◆ WORKING DATA
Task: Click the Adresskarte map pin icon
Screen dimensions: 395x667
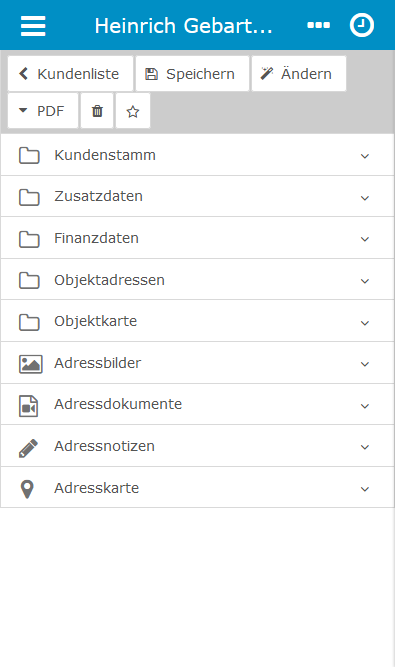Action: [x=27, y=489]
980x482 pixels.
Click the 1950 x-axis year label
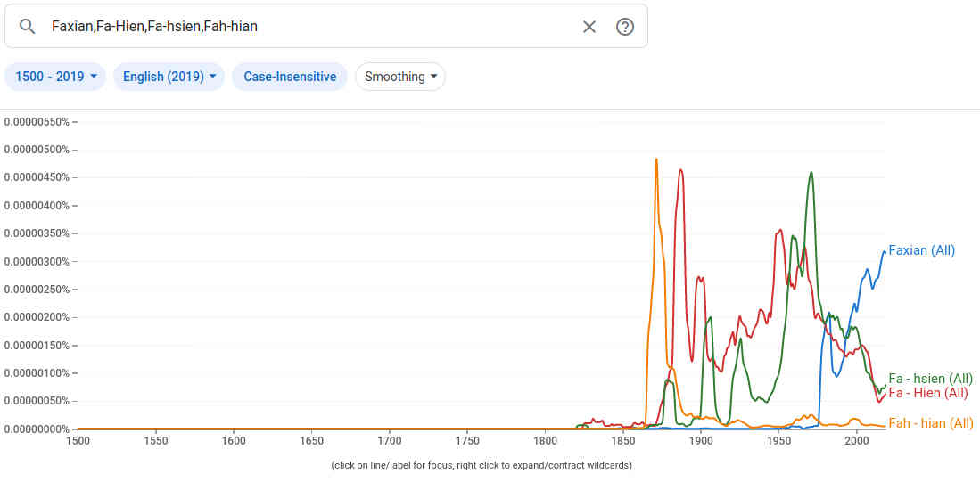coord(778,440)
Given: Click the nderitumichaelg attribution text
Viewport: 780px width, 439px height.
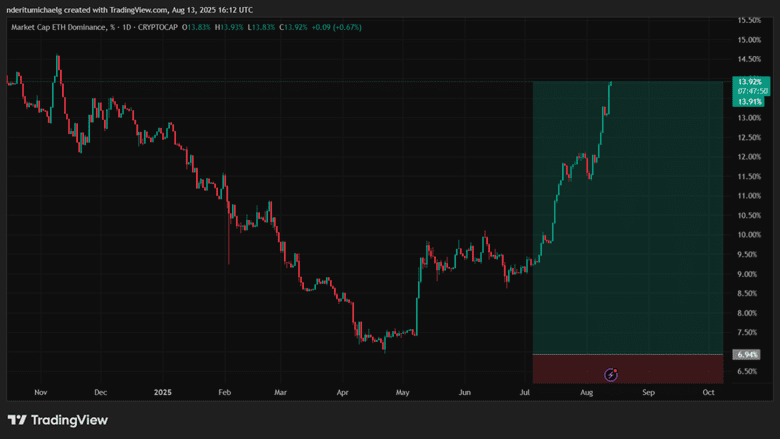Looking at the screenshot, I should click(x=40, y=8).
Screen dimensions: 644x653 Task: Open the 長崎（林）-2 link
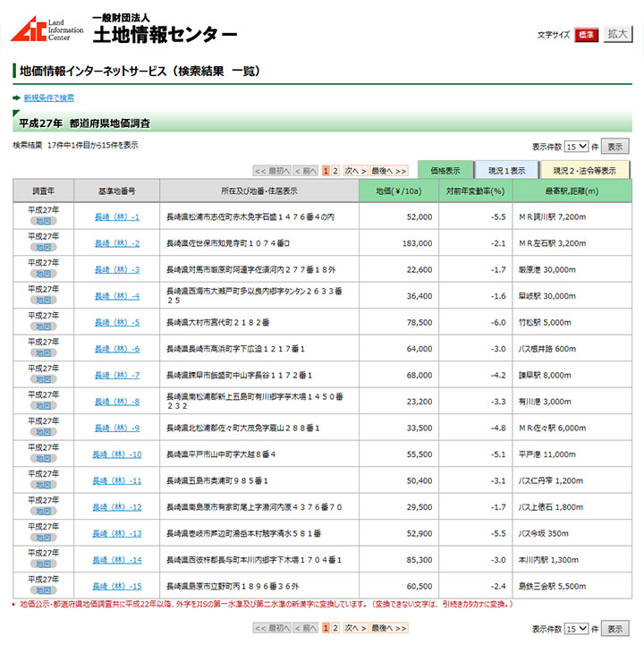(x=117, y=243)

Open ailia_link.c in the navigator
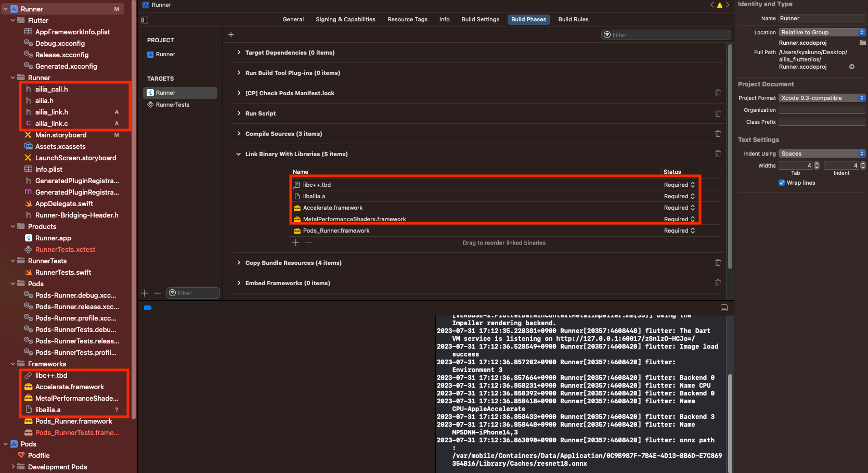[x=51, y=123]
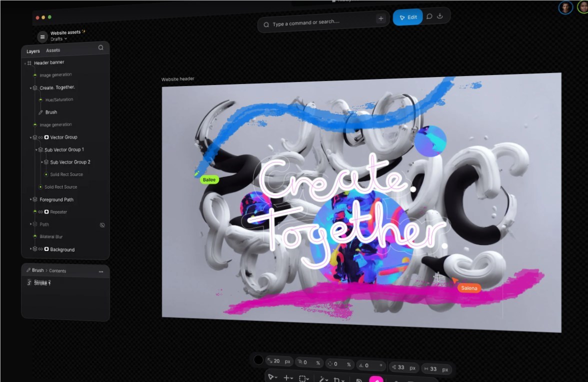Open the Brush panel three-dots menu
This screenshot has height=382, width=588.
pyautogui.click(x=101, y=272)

◆ WORK ORDER
Everything from the line with "Screen dimensions: 644x653" through the last line above must be repeated exactly, except the pictures.

◆ THE ANSWER
Screen dimensions: 644x653 Task: Open the 長崎（林）-2 link
(x=117, y=243)

Open ailia_link.c in the navigator
[x=51, y=123]
Open the Brush panel three-dots menu
This screenshot has height=382, width=588.
pyautogui.click(x=101, y=272)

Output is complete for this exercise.